Akishin Pyotr Ivanovich
1889, Rasskazovo Village, Tambov Province – ?
Painter. Akishin is known to be a political prisoner before the Revolution, served his sentence in the penitentiary, released under an amnesty and rehabilitated. Exempted from military service (National Archives of the Russian Academy of Arts, collection 7, series 8, file 36, sheet 5 – 1889; sheet 10 – 1886). Worked as a teacher of drawing (occasionally) at the Rasskazovo Public University (1918–1920). Studied at the First State Free Art Studious /VKhUTEMAS in Moscow (1918– 1922 (1923?), information on finishing it is missing). In 1922 took a long-term sick leave due to illness. Same year submitted for contest his painting Thirst (not finished). Contributed to exhibitions (from 1923): summary exhibition of the Academy of Arts (1923); 6th Exhibition of the Community of Artists (1925); exhibition of paintings of the Leningrad Region House of Artists (1933).

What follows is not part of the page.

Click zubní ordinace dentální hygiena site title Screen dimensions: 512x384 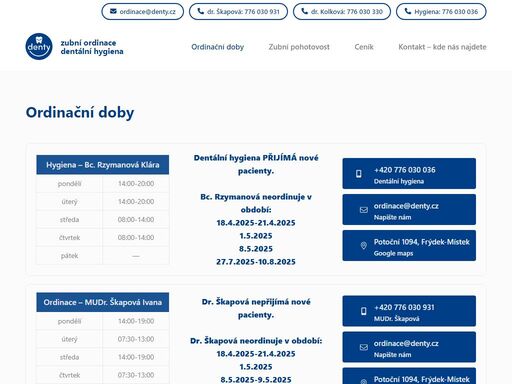pos(92,47)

At exhibitions, Pyotr Akishin is represented solely by portraits, which gives us grounds to assume that “Portrait of a Girl” (1928, private collection, St Petersburg) is not a rarity among his works of that period. We know that the portrait depicts Ninel Dolgova (1924–1928). Akishin’s name is mentioned twice with Petrov-Vodkin. In a review of a competitive exhibition at the Academy of Arts, it was noted that: “There are new pursuits, but they are few, and they go no further than a misunderstood Petrov-Vodkin.
For example, Akishin uses an interesting and deeply felt blue; and one wants to say that it is ‘well-understood’” (“Konkursnaya vystavka v Akademii khudozhestv”. Gorod. Isskustvo. Literatura. Vol. 1. Petrograd, 1923, p. 108. Section “Chronicle”). The level of intimacy and trust between teacher and student is evidenced by the fact that, when leaving for a working trip to Paris in 1925, Petrov-Vodkin allowed Akishin and his wife to stay in his apartment. No information on the artist could be found after 1933.